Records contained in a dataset
------------------------------------------------------------------------

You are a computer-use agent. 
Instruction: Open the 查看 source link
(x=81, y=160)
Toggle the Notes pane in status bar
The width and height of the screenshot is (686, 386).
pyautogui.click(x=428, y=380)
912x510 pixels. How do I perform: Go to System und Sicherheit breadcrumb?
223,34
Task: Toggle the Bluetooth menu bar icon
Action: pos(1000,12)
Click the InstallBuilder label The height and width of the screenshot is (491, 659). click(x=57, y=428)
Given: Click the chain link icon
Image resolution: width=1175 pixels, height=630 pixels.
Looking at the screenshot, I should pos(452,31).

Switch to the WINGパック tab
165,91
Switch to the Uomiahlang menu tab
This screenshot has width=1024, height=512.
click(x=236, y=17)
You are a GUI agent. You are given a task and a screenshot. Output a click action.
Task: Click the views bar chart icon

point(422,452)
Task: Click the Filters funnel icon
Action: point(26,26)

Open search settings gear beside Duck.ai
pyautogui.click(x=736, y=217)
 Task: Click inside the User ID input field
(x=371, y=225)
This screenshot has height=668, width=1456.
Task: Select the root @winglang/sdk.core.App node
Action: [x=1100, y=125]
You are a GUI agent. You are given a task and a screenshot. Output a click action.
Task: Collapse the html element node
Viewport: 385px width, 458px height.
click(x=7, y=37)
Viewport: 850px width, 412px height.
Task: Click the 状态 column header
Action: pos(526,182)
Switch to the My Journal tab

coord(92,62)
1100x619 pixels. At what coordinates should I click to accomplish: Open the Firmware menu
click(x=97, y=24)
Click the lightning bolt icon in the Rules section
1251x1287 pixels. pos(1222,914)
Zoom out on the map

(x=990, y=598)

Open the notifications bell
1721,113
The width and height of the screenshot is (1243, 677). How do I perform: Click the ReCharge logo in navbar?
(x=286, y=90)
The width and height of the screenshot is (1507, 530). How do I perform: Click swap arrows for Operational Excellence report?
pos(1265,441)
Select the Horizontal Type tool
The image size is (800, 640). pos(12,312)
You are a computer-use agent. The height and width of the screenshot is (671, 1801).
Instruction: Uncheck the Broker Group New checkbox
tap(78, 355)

------------------------------------------------------------------------

= YOUR ASSIGNMENT =
Find "agent" in the data above. Report each line where it appears.

= SOLUTION TO THE EXERCISE =
You are a computer-use agent. 
You are a GUI agent. You are given a task and a screenshot. Output a click action.
You are a GUI agent. You are given a task and a screenshot. Output a click action.
You are a computer-use agent. The height and width of the screenshot is (671, 1801).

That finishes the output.